About to unveil a restored heirloom at The Repair Shop

This programme moves me deeply. Like Money for Nothing it’s a format that rescues objects that appear to be beyond salvage, and lays bare the painstaking work of artisans past and present. The exquisite acts of restoration surface the intense love people have for their deceased family members; their yearning to save these pieces brings a generation-spanning perspective to every episode which is unfailingly moving. Unlike Money for Nothing there is no discussion of the value of these items, because they are destined to be treasured in the family and not be sold. The BBC has funded the restoration so that viewers can learn British history, and how things used to be made, and how they can be made anew. We learn the history of amateur climate science, world wars, and how everyday lives were led. We also learn techniques – that you need to apply shellac with a soft brush, what kind of stitch you need for which fabric, how to mix the right glue for the job, and how to apply it, test it, and what to do when it’s dried. You can see how to clean anything, stabilise anything, and that it’s fine to wear two pairs of spectacles at once.
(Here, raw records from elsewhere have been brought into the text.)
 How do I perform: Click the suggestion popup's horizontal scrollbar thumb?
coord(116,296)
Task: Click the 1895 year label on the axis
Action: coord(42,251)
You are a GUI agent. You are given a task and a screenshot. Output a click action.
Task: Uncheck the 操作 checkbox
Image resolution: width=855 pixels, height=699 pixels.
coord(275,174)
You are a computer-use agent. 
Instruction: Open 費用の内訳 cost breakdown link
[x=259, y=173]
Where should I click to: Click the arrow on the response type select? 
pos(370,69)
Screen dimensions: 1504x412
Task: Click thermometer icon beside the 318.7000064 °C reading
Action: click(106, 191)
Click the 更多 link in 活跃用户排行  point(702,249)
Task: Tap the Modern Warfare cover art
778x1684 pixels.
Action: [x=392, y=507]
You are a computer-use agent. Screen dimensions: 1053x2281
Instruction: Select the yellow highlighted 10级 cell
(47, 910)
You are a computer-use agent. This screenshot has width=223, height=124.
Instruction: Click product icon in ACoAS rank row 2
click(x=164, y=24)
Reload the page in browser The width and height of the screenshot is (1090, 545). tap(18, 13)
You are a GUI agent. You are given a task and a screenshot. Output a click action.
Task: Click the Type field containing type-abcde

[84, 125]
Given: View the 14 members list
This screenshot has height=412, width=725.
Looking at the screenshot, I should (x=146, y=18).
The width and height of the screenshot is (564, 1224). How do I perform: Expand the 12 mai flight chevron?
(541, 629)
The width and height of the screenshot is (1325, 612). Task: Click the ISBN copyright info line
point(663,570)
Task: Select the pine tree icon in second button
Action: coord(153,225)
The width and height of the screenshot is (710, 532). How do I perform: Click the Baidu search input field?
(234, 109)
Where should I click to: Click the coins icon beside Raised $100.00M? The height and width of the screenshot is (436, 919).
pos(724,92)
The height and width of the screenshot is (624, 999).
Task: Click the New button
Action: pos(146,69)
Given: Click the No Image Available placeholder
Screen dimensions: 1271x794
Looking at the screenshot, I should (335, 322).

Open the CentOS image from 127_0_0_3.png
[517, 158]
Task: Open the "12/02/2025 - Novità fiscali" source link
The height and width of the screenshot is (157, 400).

Badly damaged leather pouffe

Before I finish this, I want to talk about Brexit, a hugely divisive era which threatens to impoverish this society and throw us back on our reserves. Right wing Brexit supporters look forward to this because they believe that younger people today lack grit and initiative. They think they are in need of a salutary dose of adversity to bring out their mettle. Necessity is the mother of invention, they think. I don’t see things that way, but I see these two programmes appeal across the political spectrum for reasons which transcend politics. In Money for Nothing there is no moralising at all, but I see the inheritance of a financial crisis expressed as a sort of providential scavenging (environmentalists bring their own subtexts). In the enormous popular appeal of the The Repair Shop I see another sort of prudence embraced by a society that has become interested, late in the day, in conserving the last relics of the British Empire – its science, the glory it took in its victories, the artefacts it manufactured with its spending power.

I find it poignant that these objects are usually deposited by people whose families had a long enough history in this country to have benefited – if by default – from its extractive capitalism in other lands, and were able to accrue a few treasures to pass on. I can’t help noticing that all the energy in this programme is dedicated to easing their pain. And yet those objects may be restored by an artisan whose forebears could conceivably have experienced the degradations of the Empire.

Money for Nothing deploys vision, skill and graft to convert junk discarded by older people into profit which it then returns to them – which I find symbolic of austerity and perhaps of a gentle education. In the Repair Shop, heirlooms of immense emotional significance become labours of love carried out by sensitive and empathetic strangers. Very deftly and tacitly, these programmes look to me like social cohesion.